> **Task to carry out**: From the line with "Given: Open spelling" through the line with "Given: Click the zoom in magnifier icon", inclusive, return each line of the data below exactly and leave the rest out.

[[ Extracted information open ]]

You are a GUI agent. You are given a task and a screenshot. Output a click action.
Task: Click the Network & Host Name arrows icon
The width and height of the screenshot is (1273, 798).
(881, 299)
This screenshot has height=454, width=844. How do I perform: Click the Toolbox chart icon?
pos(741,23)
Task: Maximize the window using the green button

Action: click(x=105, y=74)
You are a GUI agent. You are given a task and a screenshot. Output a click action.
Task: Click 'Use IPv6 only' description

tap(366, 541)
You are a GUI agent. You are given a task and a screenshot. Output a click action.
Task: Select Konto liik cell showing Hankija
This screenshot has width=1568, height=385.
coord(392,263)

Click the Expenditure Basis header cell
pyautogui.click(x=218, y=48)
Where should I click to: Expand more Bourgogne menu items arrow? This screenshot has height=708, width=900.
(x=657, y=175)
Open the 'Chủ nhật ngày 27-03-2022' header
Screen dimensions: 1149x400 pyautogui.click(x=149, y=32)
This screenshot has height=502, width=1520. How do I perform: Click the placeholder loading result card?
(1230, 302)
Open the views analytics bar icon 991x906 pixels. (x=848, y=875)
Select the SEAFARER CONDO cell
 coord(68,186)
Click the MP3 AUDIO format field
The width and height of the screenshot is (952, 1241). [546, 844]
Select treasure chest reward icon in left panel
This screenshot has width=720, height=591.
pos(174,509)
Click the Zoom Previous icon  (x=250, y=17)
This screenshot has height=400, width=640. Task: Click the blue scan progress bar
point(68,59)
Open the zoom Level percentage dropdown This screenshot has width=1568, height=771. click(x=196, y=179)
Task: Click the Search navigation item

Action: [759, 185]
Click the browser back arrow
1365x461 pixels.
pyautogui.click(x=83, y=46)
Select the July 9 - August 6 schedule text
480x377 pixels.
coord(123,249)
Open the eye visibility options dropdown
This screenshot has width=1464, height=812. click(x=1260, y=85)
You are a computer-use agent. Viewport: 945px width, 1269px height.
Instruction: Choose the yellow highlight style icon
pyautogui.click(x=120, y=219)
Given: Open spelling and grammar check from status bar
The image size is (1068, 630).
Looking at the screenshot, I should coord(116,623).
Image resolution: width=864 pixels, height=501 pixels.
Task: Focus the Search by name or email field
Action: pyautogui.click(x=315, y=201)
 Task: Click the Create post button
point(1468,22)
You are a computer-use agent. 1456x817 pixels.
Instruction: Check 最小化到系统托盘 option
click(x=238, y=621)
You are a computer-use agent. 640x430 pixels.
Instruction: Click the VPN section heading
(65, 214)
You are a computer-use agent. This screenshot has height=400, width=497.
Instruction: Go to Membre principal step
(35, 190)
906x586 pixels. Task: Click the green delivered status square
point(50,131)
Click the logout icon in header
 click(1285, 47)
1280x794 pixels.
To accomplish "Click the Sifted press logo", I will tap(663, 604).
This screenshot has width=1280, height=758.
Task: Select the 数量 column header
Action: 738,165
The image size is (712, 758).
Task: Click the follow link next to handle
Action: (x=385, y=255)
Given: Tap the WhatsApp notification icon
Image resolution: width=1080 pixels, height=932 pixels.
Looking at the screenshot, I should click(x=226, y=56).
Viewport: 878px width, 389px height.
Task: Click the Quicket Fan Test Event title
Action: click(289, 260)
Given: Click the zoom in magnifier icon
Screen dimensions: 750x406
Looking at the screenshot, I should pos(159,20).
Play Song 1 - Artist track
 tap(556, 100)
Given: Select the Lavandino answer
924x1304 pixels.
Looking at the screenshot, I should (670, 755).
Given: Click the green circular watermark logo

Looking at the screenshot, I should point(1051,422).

[[ Extracted information closed ]]

> **Result below**:
Given: Open spelling and grammar check from status bar
The image size is (1068, 630).
Looking at the screenshot, I should coord(116,623).
Image resolution: width=864 pixels, height=501 pixels.
Task: Focus the Search by name or email field
Action: pyautogui.click(x=315, y=201)
 Task: Click the Create post button
point(1468,22)
You are a computer-use agent. 1456x817 pixels.
Instruction: Check 最小化到系统托盘 option
click(x=238, y=621)
You are a computer-use agent. 640x430 pixels.
Instruction: Click the VPN section heading
(65, 214)
You are a computer-use agent. This screenshot has height=400, width=497.
Instruction: Go to Membre principal step
(35, 190)
906x586 pixels. Task: Click the green delivered status square
point(50,131)
Click the logout icon in header
 click(1285, 47)
1280x794 pixels.
To accomplish "Click the Sifted press logo", I will tap(663, 604).
This screenshot has width=1280, height=758.
Task: Select the 数量 column header
Action: 738,165
The image size is (712, 758).
Task: Click the follow link next to handle
Action: (x=385, y=255)
Given: Tap the WhatsApp notification icon
Image resolution: width=1080 pixels, height=932 pixels.
Looking at the screenshot, I should click(x=226, y=56).
Viewport: 878px width, 389px height.
Task: Click the Quicket Fan Test Event title
Action: click(289, 260)
Given: Click the zoom in magnifier icon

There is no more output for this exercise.